Write the material below out again with "screenshot" renamed to "capture" wherever it occurs, keeping everything else the same. Omit the pictures.

━━━━━ Data shown

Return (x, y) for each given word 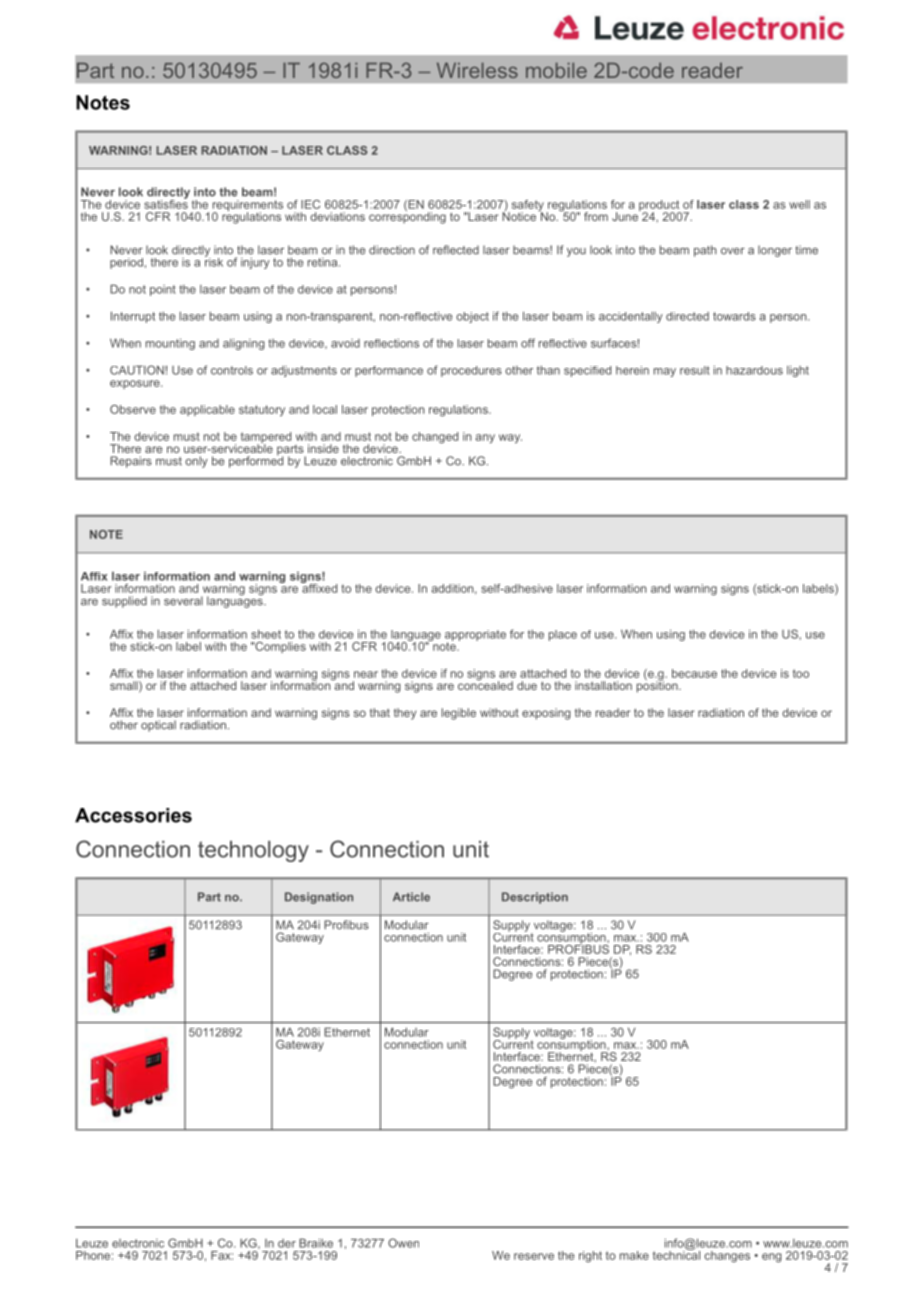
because (694, 673)
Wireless (477, 70)
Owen (403, 1243)
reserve (534, 1256)
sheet (266, 634)
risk (214, 261)
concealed (485, 684)
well (799, 204)
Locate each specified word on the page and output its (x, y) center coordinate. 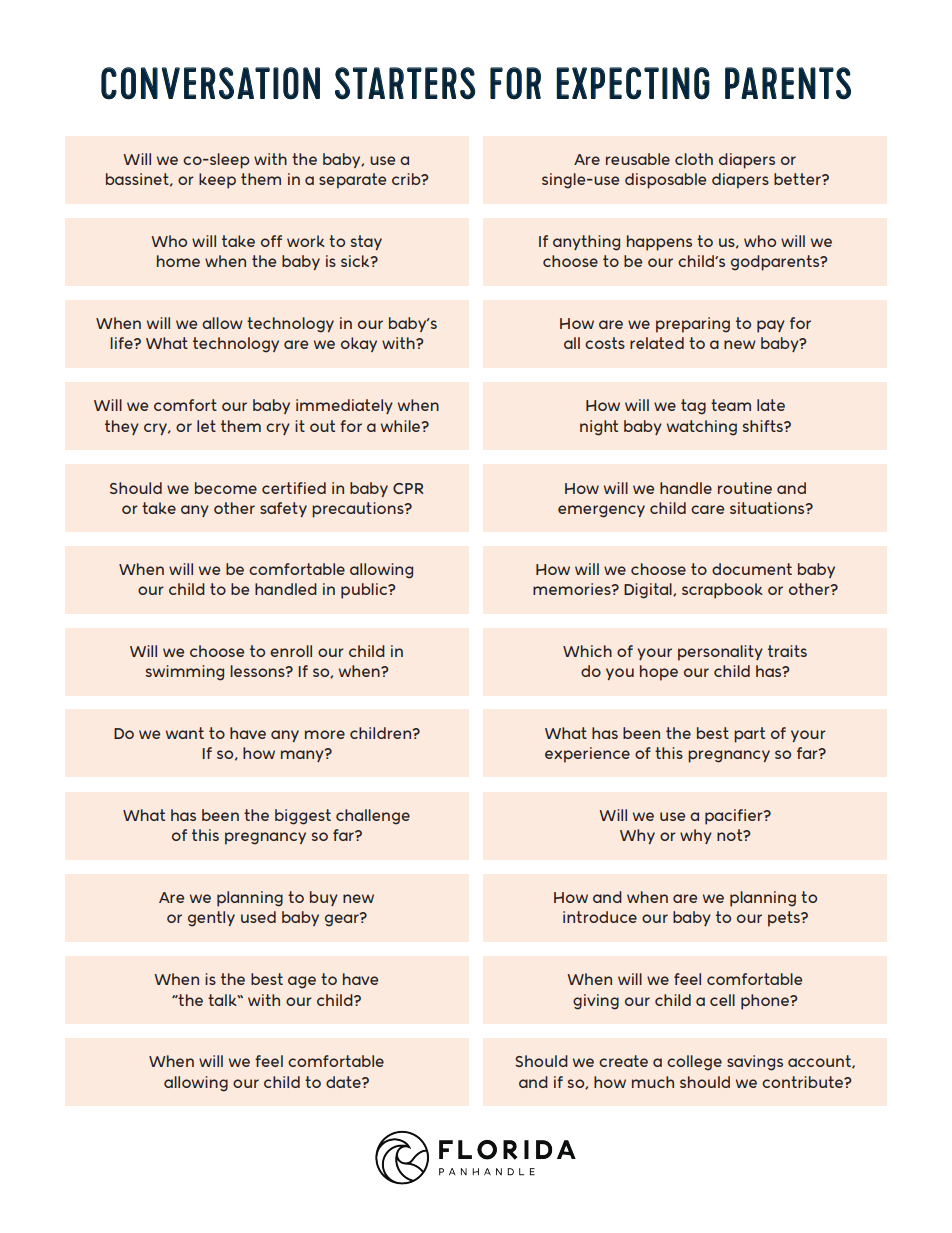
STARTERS (405, 83)
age (302, 982)
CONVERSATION (210, 83)
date (344, 1082)
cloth (694, 159)
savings (755, 1063)
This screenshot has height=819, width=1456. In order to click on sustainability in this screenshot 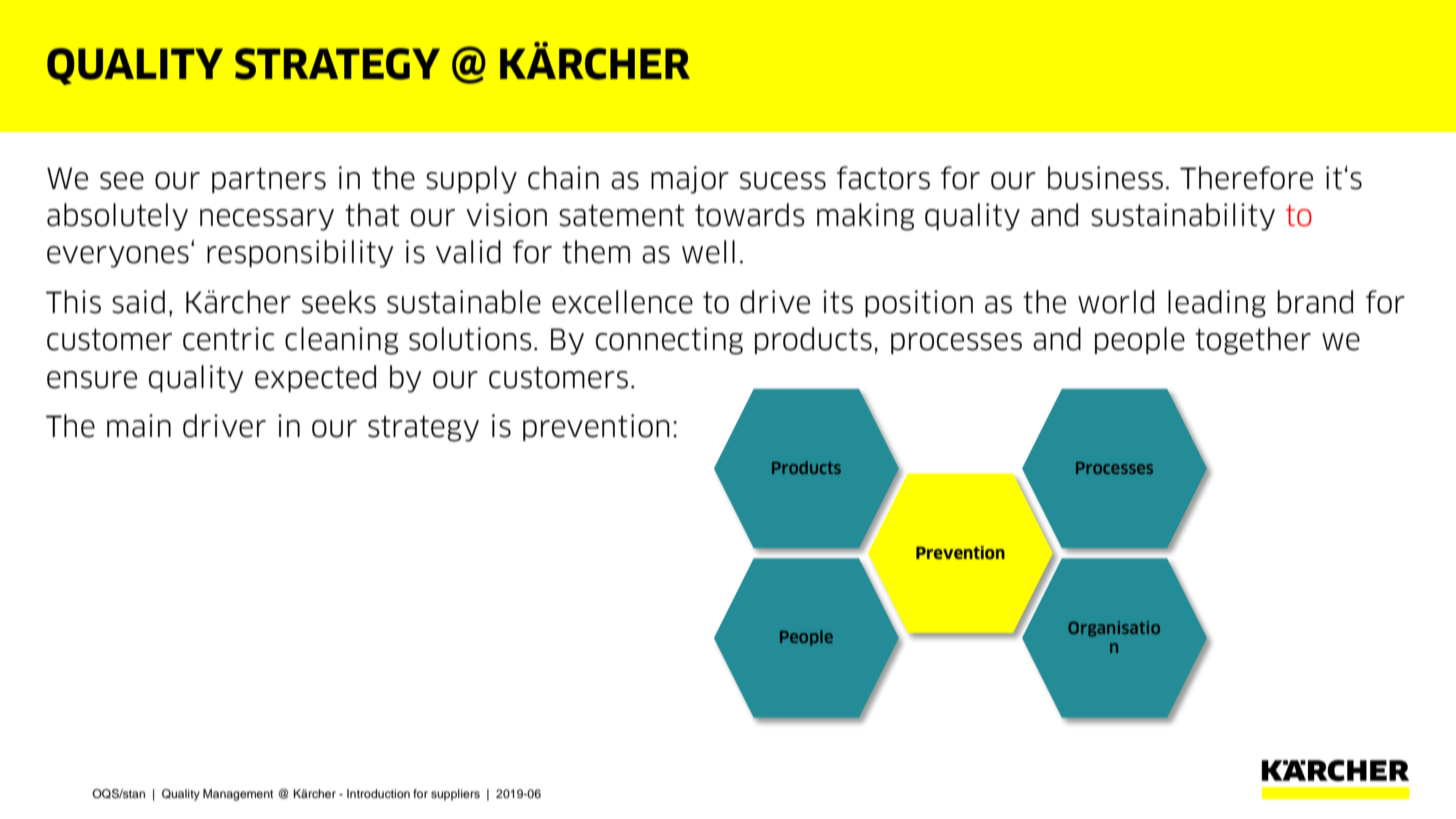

━━━━━━━━━━

- [Written answer]:
Return (x, y) for each given word 
because (694, 673)
Wireless (477, 70)
Owen (403, 1243)
reserve (534, 1256)
sheet (266, 634)
risk (214, 261)
concealed (485, 684)
well (799, 204)
Locate each specified word on the page and output its (x, y) center coordinate. 
STARTERS (405, 83)
age (302, 982)
CONVERSATION (210, 83)
date (344, 1082)
cloth (694, 159)
savings (755, 1063)
This capture has height=819, width=1456. In order to click on sustainability in this capture 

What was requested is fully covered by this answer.